Following the acquisition of 80 fresh welds, 80 input variable data were attained. Tables 5, 6, 7 and 8, it was projected that 97.5%, 85.0%, 91.9%, and 94% of the total will experience the ejection incidence, failure mechanism, indentation depth, and tensile shear strength, respectively. Fig. 9 shows the confusion matrix of the proposed forecast model. Expulsion did not occur, according to the expulsion circumstance prediction outcomes condition optimistic, yet expulsion happened, according to condition harmful.
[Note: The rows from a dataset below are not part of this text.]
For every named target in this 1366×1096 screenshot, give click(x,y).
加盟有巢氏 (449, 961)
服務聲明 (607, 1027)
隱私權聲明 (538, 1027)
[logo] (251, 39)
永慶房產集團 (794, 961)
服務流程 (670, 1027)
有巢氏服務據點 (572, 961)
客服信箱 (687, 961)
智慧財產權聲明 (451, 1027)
Additionally, in the misstep mode forecast outcome, interfacial failure is the condition optimistic and button failure is the condition harmful.

Table 7 Confusion matrix for the expulsion event prediction outcome
Fig. 9
figure 9

Confusion matrix of the proposed prediction model

Table 8 Failure mode prediction outcome confusion matrix

In Fig. 10’s two graphs, the x-axis denotes the forecasted rate, while the y-axis displays the original value in which the neuro fuzzy controller is predicts the indentation depth and the TSS.

Fig. 10
figure 10

Comparison of the actual value with the expected rate (a) indentation depth; (b) tensile shear strength

4 Conclusion

In this research integrating crucial input parameters, including welding current (12,455 A), electrode force (1651.2 N), steel thickness (0.5 mm), welding time (72 ms), and tensile shear strength (594 N), the NFCS yielded impressive outcomes that it significantly reduces the energy consumption to 5253.8 J, marking a substantial improvement over the reference study’s energy expenditure of 26,000 J. Concurrently, the NFCS elevated the tensile strength of the weld to 594 N, surpassing the reference study’s result of 350 N. These findings highlight the NFCS as a cost-effective and efficient technology for bolstering RSW weld quality in industrial settings. In summary, the NFCS stands as a promising innovation for the manufacturing industry, offering the potential to improve weld quality, reduce energy consumption, and improved the prediction accuracy of quality in resistance spot welding is 98.2%. In future, NFCS will be used to predict the compressive strengths of the resistance spot welding.